Mereka berbincang tentang apa? Bercerita mengenai apa? Jatuh cinta? Bukan.

“sekarang ikan pausnya gak akan muncul di permukaan, kalau kamu mau tau,” ucap si adam,
memeluk lutut dengan pandangan lurus ke depan. Hawa disisinya pun sama.

“kenapa?”

“oh tau aku, soalnya kalo pagi ini hari minggu, dia libur sekolah jadi bangunnya siang.”

Adam itu tertawa manis, menyadari si hawa yang bertanya tapi menjawab sendiri, “salaaah.”

“loh terus?” tanya si hawa.

“pagi ini dia ada jadwal ceramah di laut sebelah, makanya ga muncul. Nama lengkapnya kan
paustad, kalau kamu mau tahu lagi.”

Giliran si hawa yang tertawa, “emang kamu tau jadwal ceramah dia?”

“enggak sih kalau kemarin, tapi hari ini udah tau,” jawab si adam.

“tau darimana?”

“dari tetangganya,” si adam menoleh ke hawa yang senyumnya belum juga luntur dari awal
percakapan, menyadari akan itu, si hawa juga jadi ikut menoleh, “siapaaa? Pak hiu?”
menggeleng sebagai jawaban, si adam melanjutkan, “nyonya ubur-ubur.”

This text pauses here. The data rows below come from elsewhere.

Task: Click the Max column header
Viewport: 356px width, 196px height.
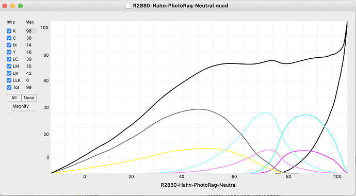Action: (x=29, y=22)
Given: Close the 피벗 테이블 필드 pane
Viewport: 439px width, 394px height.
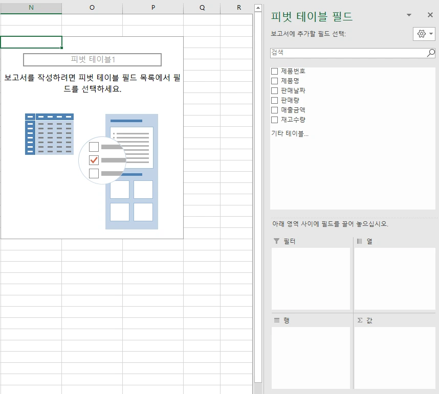Looking at the screenshot, I should (430, 15).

Lalu tertawa lagi. Tertawa bersama, tidak hanya si hawa atau hanya si adam.

Dilihat dari jauh saja barisan pohon kelapa yang berderet rapih sudah tahu, berbisik-bisik
lewat hembusan bayu segar khas pagi, yang ramai dibicarakan itu si hawa dan adam yang
kini masih asyik berbincang.

“Apa yang mereka bahas? Tuan paus?” Tanya pohon kelapa paling pinggir sebelah kanan.

“Iya, hahahahaha, lucu sekali,” balas kawan sebelahnya.

Yang tengah ikut menimbrung, “mereka seperti sedang jatuh cinta.”

“tidak usah kau ucap pun kami tau,” jawab yang lainnya, masih tetap berbisik-bisik walau
tetap ramai sekali saat didengar.
“tapi, mereka membahas tuan paus, bagaimana bisa kau tau tuan?” pohon kelapa muda
yang berdiri paling pinggir sebelah kiri bertanya tak mengerti.

“hey, cinta itu tidak bisa digambarkan dengan kata, perbincangan mereka hanya suatu hal
abstrak yang hanya mereka yang bisa mengerti, tidak ada unsur romansanya sama sekali,”
jawab pohon kelapa deretan tengah, sebut saja si tengah. Si paling tinggi.

“lalu tuan bisa tau darimana kalau mereka jatuh cinta? Bukan tuan bilang hanya mereka
yang bisa mengerti?” pohon kelapa muda masih tak mengerti, tetap bertanya, “dari mata
mereka, senyum mereka, bahkan dari cara mereka berbicara satu sama lain saja itu sudah
sangat kentara anak muda. Sebut saja itu bahasa jatuh cinta yang sebenarnya.”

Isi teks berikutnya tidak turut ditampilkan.